= Joan Wall (mezzo-soprano) =

American opera singer

Joan Boyd Wall (born in Baton Rouge) is a retired American operatic mezzo-soprano, voice teacher, and author on the art of singing. In 1957 she was a finalist in the Metropolitan Opera National Council Auditions. She was a principal performer at the Metropolitan Opera, and the Deutsche Oper Berlin, and in Amsterdam, Boston, Philadelphia, Fort Worth and other US cities. Wall was the coordinator of vocal studies at Texas Woman's University for many years. She was appointed professor emerita in 2008 following a teaching career of 44 years at TWU.

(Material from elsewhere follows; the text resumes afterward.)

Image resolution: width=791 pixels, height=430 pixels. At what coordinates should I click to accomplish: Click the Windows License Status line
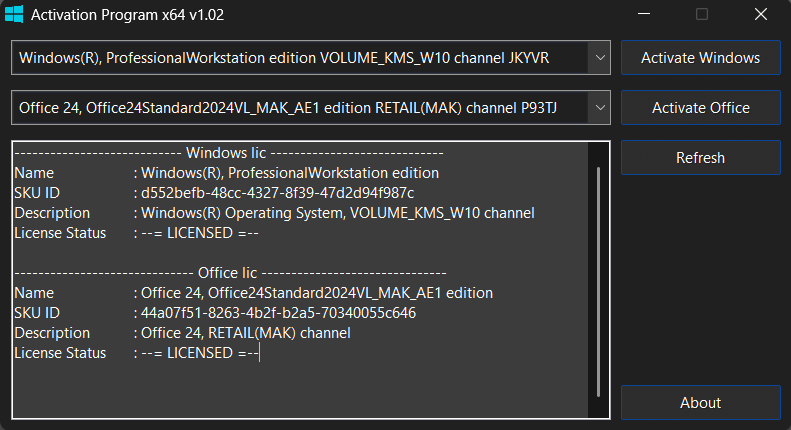click(x=198, y=233)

Wall is the author of International Phonetic Alphabet for Singers: A manual for English and foreign language diction (Pst. Incorporated, 1989); a text which is widely used as a university/music conservatory textbook in the United States. She has co-authored several books on singing, including Anyone Can Sing: How to become the singer you always wanted (Doubleday, 1978), Diction for Singers, Mastering the Fundamentals: Excellence in Singing: Multilevel Learning, Multilevel Teaching (Caldwell Publishing Company, 2001), and Managing Vocal Health: Teaching and learning vocal health (Caldwell Publishing, 2001).

== Roles ==
Joan Wall has performed many roles including:
- Preziosilla in La forza del destino
- Carmen in Carmen
- Dorabella in Così fan tutte
- Suzuki in Madame Butterfly
- Cherubino in The Marriage of Figaro
- Augusta in The Ballad of Baby Doe
- Nicklaus in The Tales of Hoffmann
- Fyodor in Boris Godunov

== Academic education ==
- 1956 - Bachelor of Music, Louisiana State University

== Family ==
- Joan Wall was married to Mark Wall from 1955 to 1972. She was married to Ernest Lee Ludwick from 1974 until 2015. Ludwick was a photo-reconnaissance pilot for the U.S. Navy during World War II. After the war he worked as a commercial artist and art director for Texlite Industries. Her father, a Methodist minister, died when she was nine. Her mother, who sang in the church choir and was the first violinist to graduate from Louisiana State University, remarried Julian C. Hays, a business man.